* _DATA_
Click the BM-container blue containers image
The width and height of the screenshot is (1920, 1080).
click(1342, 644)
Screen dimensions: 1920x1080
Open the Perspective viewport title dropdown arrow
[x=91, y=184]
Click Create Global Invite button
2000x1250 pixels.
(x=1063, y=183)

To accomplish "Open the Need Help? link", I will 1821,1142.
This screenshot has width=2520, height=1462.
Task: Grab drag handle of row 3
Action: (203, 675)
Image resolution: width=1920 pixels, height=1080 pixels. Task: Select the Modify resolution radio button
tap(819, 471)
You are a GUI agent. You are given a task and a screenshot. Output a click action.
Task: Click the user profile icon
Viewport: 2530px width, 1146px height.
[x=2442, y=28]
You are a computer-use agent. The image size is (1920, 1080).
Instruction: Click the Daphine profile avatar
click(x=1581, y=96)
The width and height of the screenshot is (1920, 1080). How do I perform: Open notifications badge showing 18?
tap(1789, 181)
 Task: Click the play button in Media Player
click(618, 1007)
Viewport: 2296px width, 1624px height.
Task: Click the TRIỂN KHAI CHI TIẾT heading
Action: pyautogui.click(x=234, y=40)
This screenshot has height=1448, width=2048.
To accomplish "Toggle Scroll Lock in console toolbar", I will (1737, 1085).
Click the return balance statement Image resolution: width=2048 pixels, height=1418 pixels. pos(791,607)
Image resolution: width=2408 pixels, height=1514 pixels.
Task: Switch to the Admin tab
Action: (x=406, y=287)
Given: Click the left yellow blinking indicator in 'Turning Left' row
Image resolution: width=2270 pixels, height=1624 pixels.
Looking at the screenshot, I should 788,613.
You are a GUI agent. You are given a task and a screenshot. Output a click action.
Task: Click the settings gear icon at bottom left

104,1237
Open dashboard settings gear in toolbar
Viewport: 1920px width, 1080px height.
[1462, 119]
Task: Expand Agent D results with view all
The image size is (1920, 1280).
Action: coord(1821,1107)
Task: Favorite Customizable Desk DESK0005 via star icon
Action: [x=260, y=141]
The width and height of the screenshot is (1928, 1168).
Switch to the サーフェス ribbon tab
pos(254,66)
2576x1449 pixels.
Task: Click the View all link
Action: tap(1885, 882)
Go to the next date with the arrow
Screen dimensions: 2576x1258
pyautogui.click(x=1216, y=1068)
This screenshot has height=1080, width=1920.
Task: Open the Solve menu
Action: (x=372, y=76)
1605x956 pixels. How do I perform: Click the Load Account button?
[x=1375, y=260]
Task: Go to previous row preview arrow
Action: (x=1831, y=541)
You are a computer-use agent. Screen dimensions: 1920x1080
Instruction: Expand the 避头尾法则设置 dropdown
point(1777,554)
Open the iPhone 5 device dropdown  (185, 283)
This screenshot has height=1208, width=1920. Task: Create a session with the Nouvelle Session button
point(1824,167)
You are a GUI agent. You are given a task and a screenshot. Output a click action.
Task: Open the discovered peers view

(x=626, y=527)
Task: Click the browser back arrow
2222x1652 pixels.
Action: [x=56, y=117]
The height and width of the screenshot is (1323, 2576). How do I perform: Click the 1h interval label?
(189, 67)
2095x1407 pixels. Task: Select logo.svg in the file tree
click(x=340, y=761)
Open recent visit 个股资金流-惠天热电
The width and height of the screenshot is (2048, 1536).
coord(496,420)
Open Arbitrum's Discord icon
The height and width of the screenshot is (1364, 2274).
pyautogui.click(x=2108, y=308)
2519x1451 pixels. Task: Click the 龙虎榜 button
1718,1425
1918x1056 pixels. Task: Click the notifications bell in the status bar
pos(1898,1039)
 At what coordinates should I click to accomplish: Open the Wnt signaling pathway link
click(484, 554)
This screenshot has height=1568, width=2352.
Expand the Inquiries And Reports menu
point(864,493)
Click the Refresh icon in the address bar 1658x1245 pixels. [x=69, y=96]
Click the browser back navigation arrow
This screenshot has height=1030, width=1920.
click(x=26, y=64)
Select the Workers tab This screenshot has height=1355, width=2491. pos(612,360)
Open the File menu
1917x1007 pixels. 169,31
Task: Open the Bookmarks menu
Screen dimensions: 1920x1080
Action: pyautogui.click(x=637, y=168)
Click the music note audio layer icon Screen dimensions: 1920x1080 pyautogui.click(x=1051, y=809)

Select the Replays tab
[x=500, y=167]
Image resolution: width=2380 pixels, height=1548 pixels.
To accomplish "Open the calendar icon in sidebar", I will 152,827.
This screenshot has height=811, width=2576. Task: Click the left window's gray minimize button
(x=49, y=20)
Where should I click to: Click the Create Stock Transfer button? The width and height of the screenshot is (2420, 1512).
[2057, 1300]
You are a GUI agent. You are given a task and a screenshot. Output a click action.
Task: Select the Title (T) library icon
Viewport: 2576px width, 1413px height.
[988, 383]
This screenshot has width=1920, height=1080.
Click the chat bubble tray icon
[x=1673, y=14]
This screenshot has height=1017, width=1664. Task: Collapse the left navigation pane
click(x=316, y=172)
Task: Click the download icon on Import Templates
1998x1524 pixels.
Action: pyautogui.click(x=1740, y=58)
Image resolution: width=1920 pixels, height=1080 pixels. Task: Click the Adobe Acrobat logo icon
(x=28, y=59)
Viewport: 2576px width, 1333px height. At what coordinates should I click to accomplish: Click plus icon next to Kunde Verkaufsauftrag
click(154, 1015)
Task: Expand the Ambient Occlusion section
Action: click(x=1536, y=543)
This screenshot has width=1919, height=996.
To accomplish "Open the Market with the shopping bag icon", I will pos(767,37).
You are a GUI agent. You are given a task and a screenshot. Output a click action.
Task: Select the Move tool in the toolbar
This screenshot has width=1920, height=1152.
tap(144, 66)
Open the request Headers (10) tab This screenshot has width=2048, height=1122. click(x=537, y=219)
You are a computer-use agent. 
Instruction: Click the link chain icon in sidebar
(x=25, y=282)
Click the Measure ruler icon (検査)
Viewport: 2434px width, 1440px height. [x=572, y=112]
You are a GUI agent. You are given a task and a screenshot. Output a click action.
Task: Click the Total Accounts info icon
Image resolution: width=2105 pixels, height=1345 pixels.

* _THE PROBLEM_
What you give back should be only the lines of the records above, starting at the line with "Click the Refresh" and ending at the line with "Click the music", restated word for word.

* _TASK SOLUTION_
Click the Refresh icon in the address bar 1658x1245 pixels. [x=69, y=96]
Click the browser back navigation arrow
This screenshot has height=1030, width=1920.
click(x=26, y=64)
Select the Workers tab This screenshot has height=1355, width=2491. pos(612,360)
Open the File menu
1917x1007 pixels. 169,31
Task: Open the Bookmarks menu
Screen dimensions: 1920x1080
Action: pyautogui.click(x=637, y=168)
Click the music note audio layer icon Screen dimensions: 1920x1080 pyautogui.click(x=1051, y=809)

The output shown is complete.